▶ **Texto de lectura**:
"""

Las “revoluciones” de colores
 
El primer caso de una pretendida revolución de color (en verdad una contrarrevolución) se presentó en 1989 en la antigua Checoslovaquia cuando los disidentes y opositores sustituyeron el gobierno existente mediante una maniobra que denominaron la “revolución de terciopelo”. Los personajes que dirigieron el hecho rápidamente mostraron su verdadero rostro y convirtieron a la República Checa en un país incondicional a los intereses de Washington y al capitalismo, lo que han rubricado con la implantación de un modelo abiertamente neoliberal y privatizador, con su participación militar en las guerras imperialistas en el oriente medio, con su racismo contra los gitanos y su respaldo a la política anticubana de Estados Unidos y la Unión Europea que se sustenta en la pretendida defensa de los “derechos humanos”.
 
Con posterioridad a este caso se han presentado, en forma otras “revoluciones coloridas”. Entre las exitosas se pueden mencionar la Revolución Bulldócer del 2000 en Serbia (un nombre poco vistoso que al parecer se originó por el papel que desempeñaron los choferes que manejan este tipo de vehículo), la Revolución Rosa en Georgia en el 2003, la Revolución Naranja en Ucrania en el 2004 y la Revolución de los Tulipanes en Kirguistán en el 2005. Entre las fracasadas están la Revolución Blanca en Bielorrusia, la Revolución Verde en Irán y la Revolución del Twiter en Moldavia.

"""

▶ **Registros extraídos**:

"""

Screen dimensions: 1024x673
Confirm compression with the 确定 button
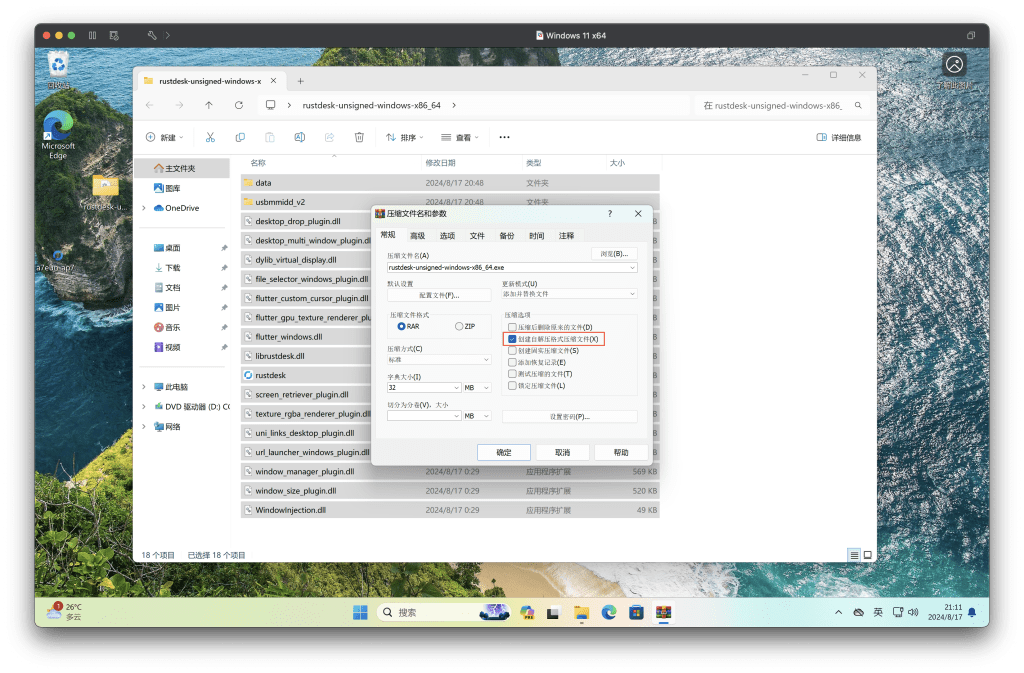[x=504, y=452]
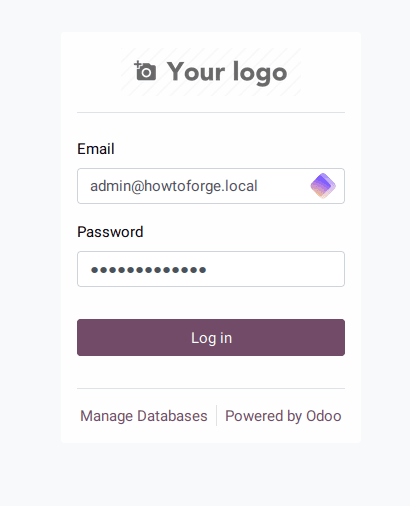This screenshot has height=506, width=410.
Task: Follow the Powered by Odoo link
Action: tap(283, 416)
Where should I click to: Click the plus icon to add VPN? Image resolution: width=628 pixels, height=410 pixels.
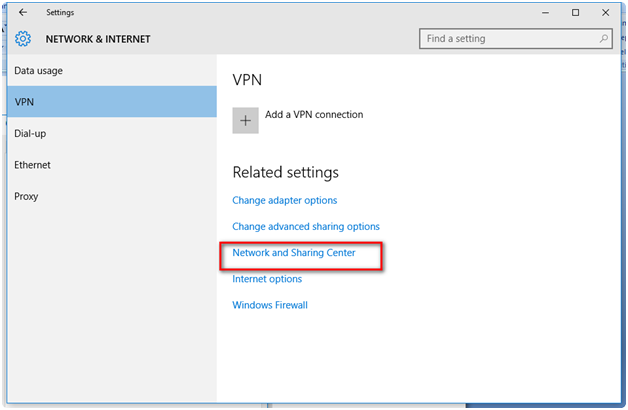tap(245, 120)
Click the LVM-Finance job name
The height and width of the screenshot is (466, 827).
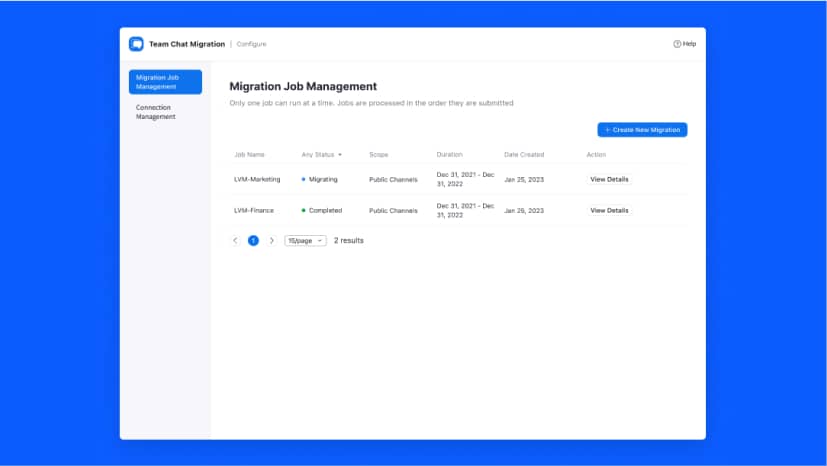coord(254,211)
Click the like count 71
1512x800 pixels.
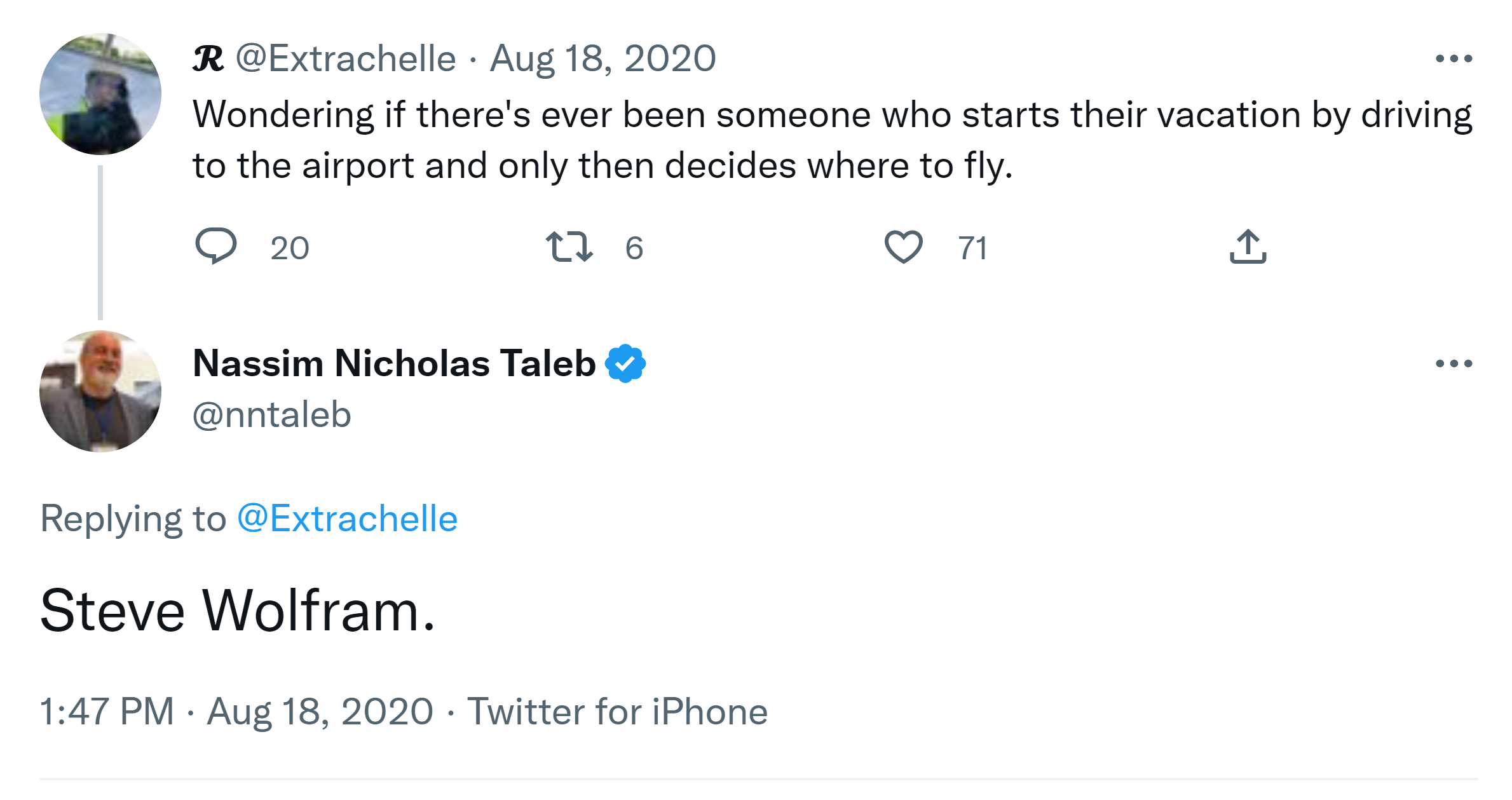click(x=972, y=248)
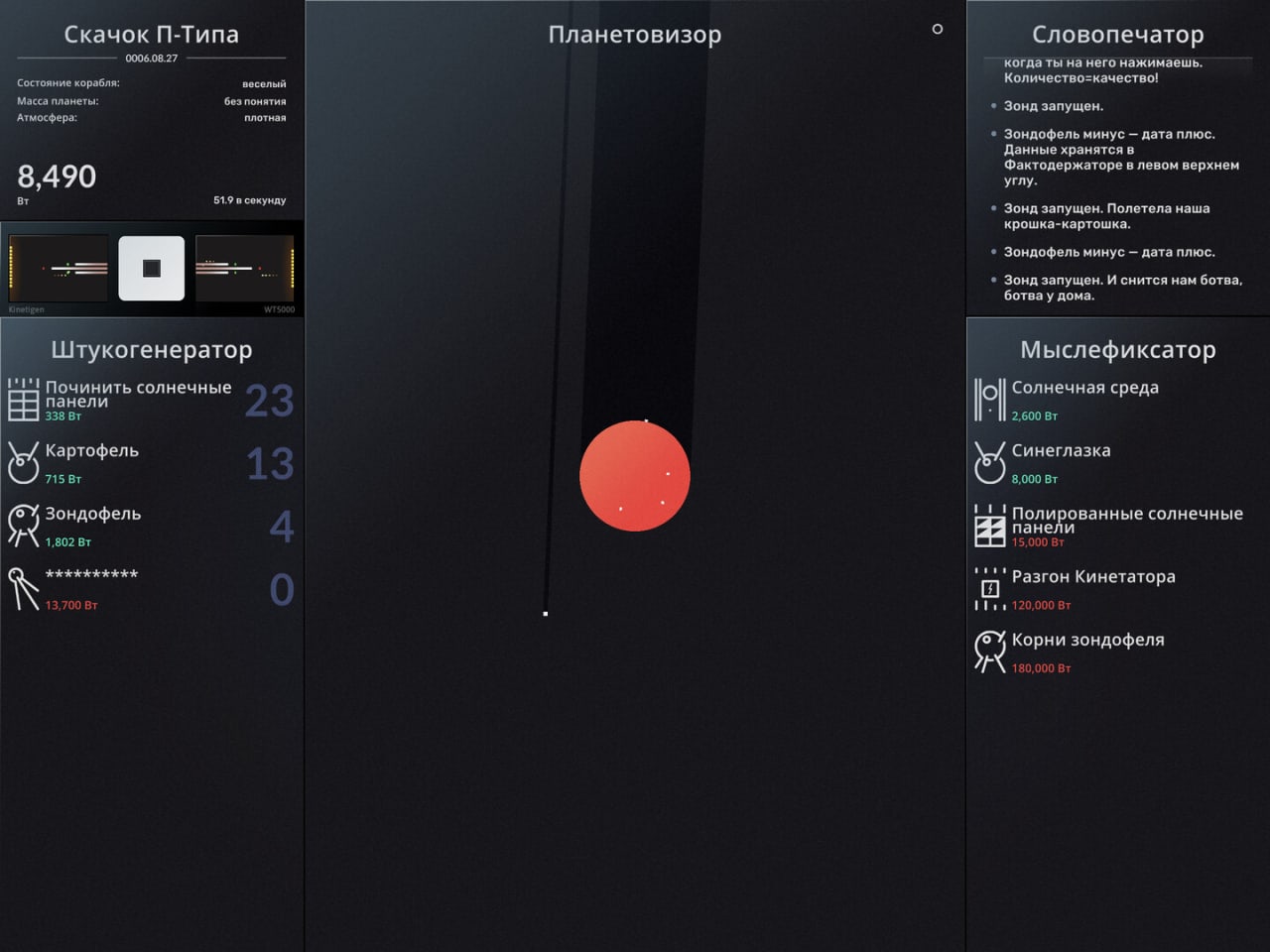Click the Солнечная среда upgrade icon
Viewport: 1270px width, 952px height.
click(989, 401)
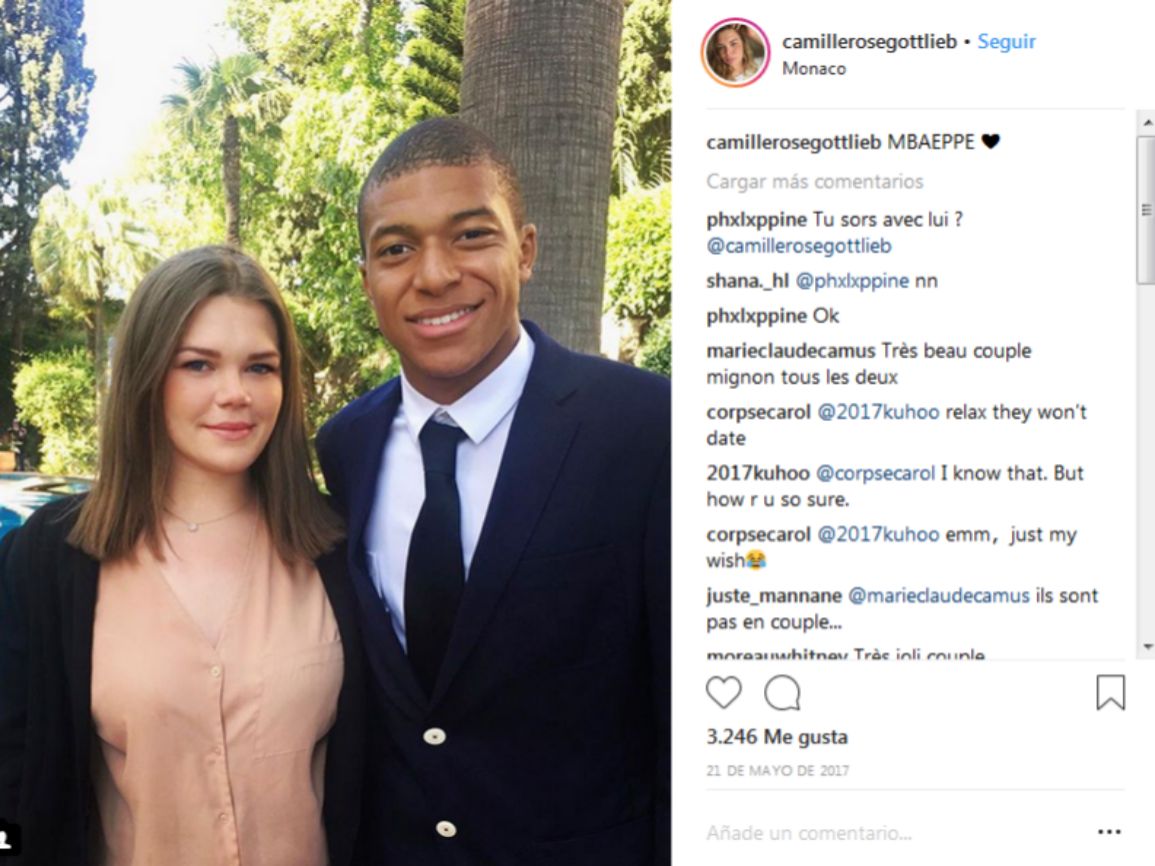Open the three-dots options menu

(1109, 832)
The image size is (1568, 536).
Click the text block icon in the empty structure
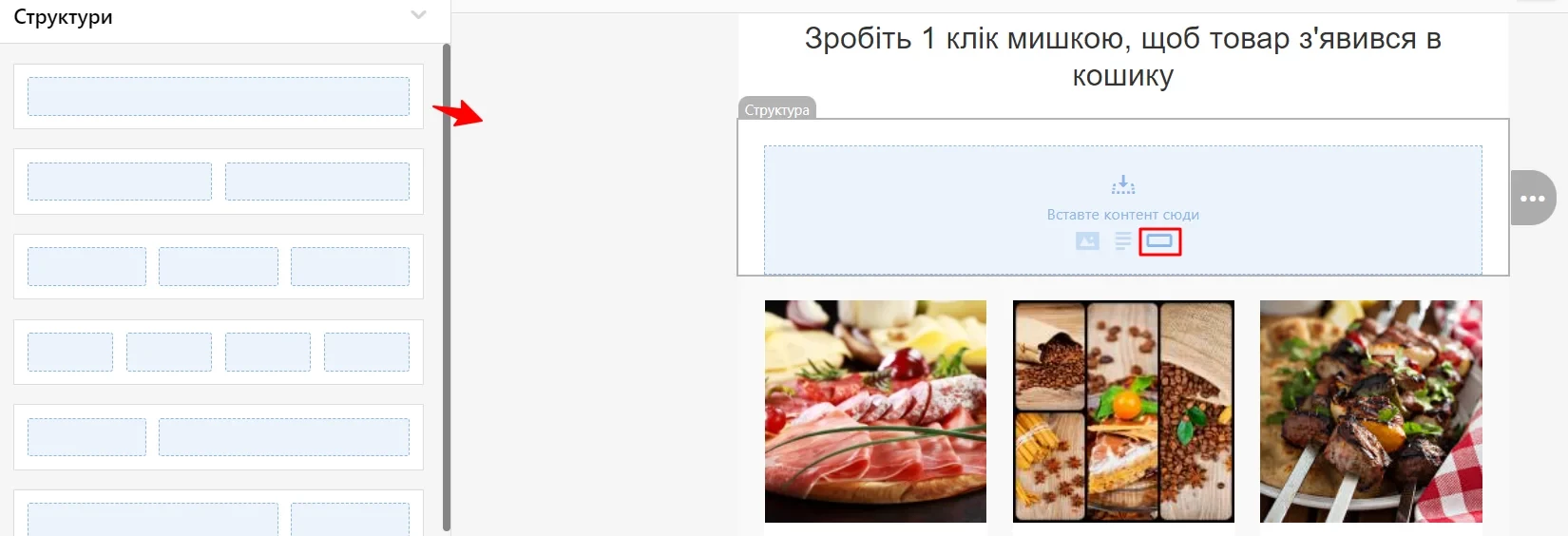(1123, 241)
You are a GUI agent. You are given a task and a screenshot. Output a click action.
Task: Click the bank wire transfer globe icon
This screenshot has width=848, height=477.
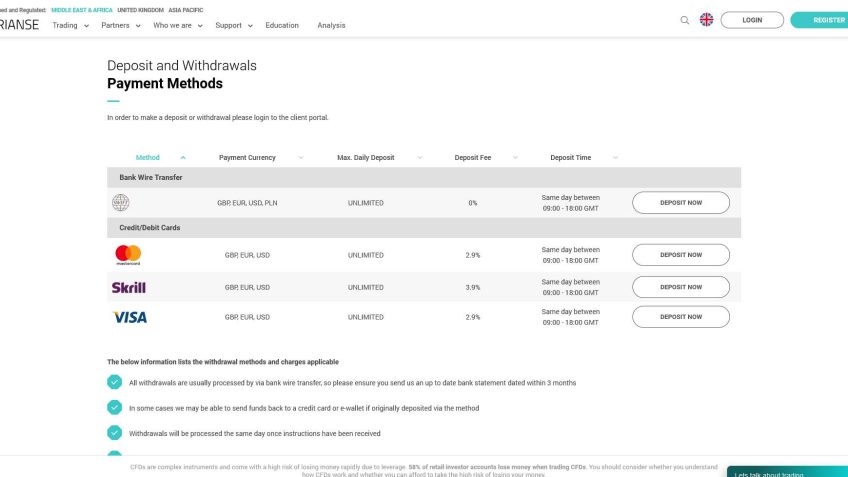pos(121,203)
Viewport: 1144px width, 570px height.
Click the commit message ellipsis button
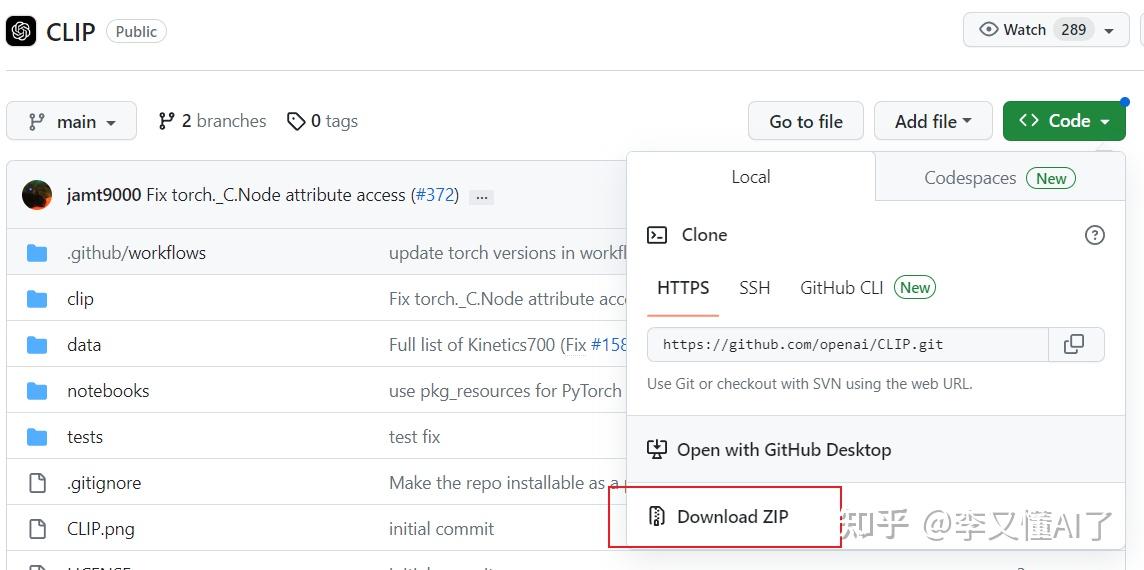point(481,197)
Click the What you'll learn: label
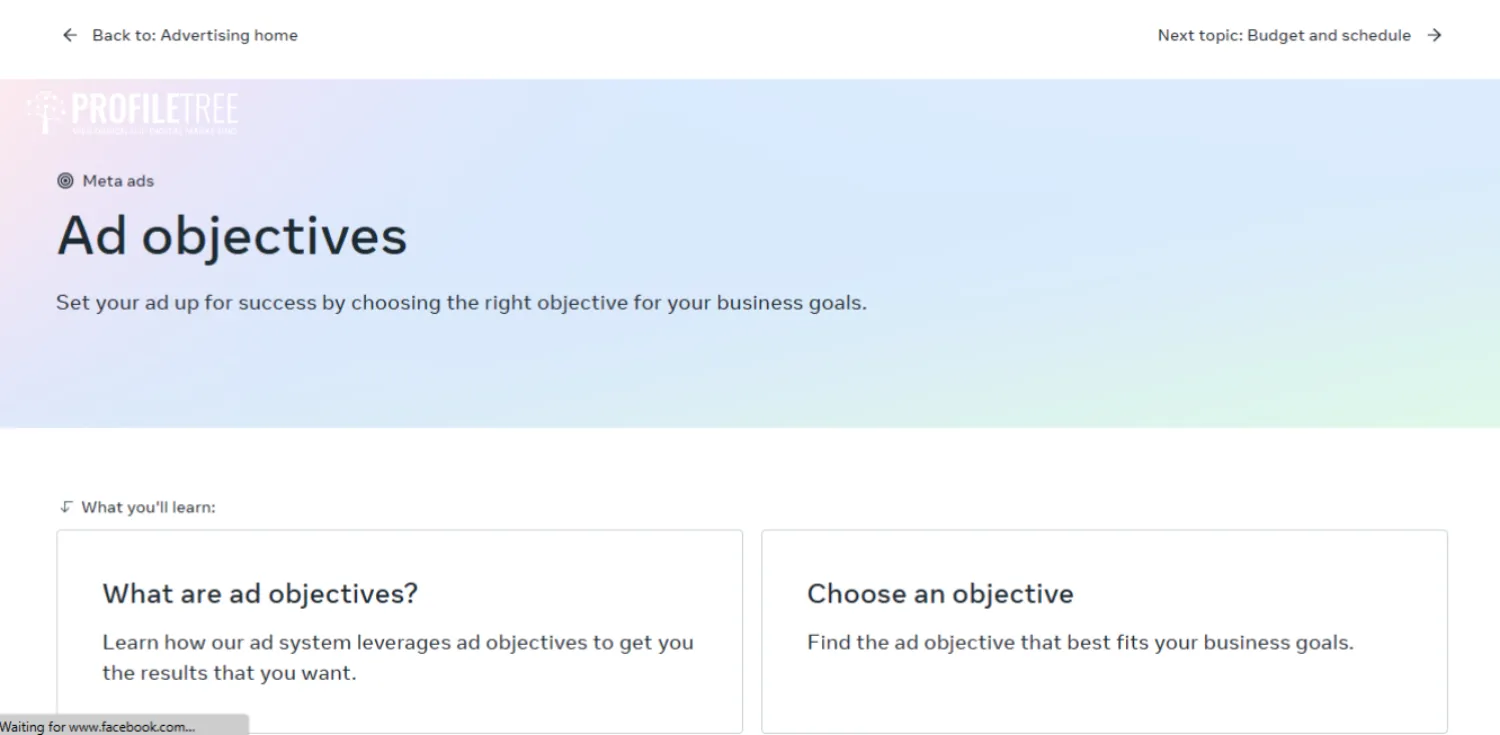The height and width of the screenshot is (735, 1500). (x=148, y=507)
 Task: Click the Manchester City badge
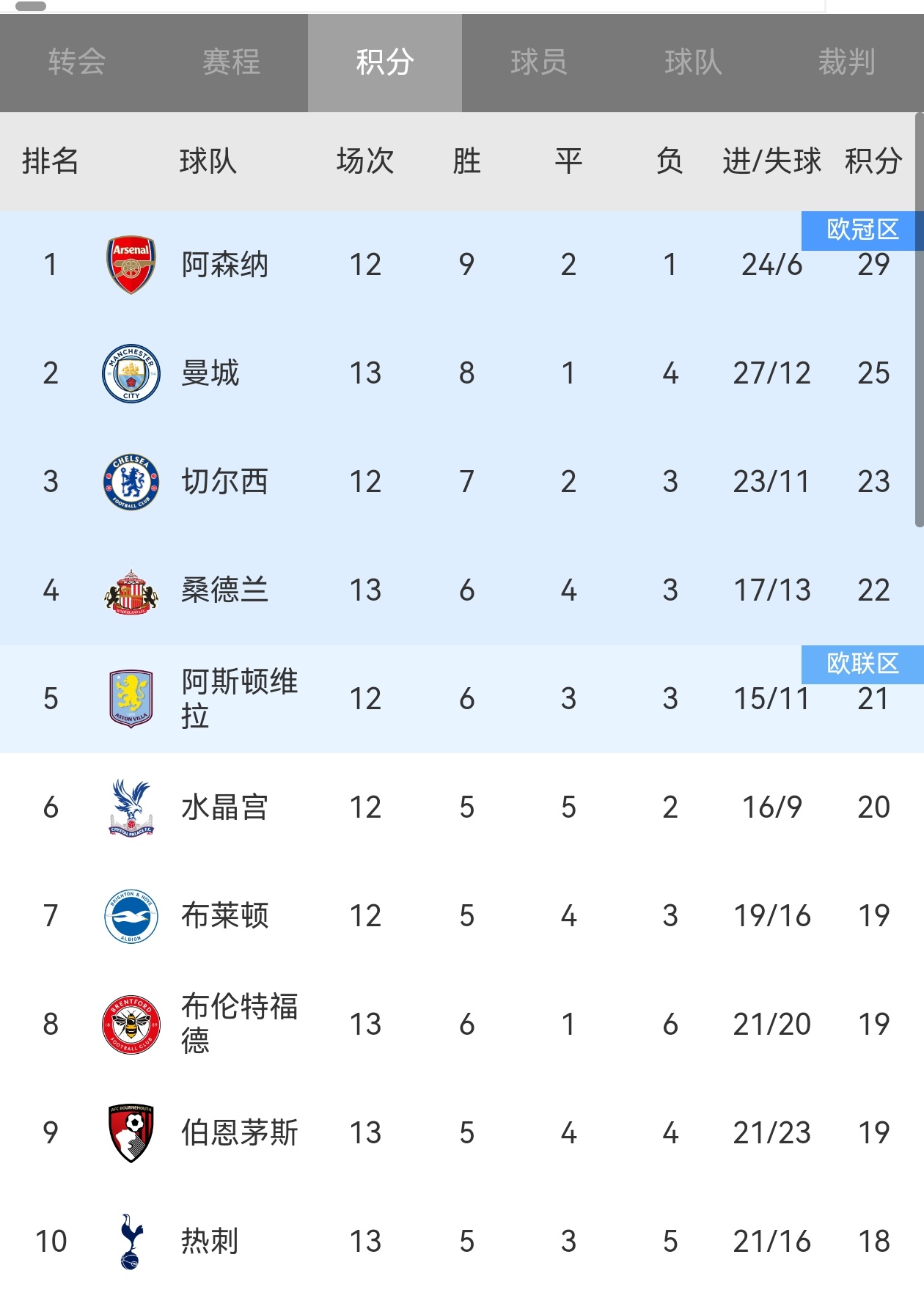(x=131, y=373)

"""

▶ **Tareas requeridas**:
1 - Según el texto sobre las revoluciones de colores, ¿de dónde habría surgido el nombre de la Revolución Bulldócer de Serbia? Responde en una a tres oraciones.
2 - ¿En qué país y en qué año ocurrió la Revolución Naranja, según el texto sobre las revoluciones de colores?

▶ **Respuestas**:
1 - Al parecer, el nombre surgió por el papel que desempeñaron en ella los choferes que manejan bulldóceres.

2 - En Ucrania, en el 2004.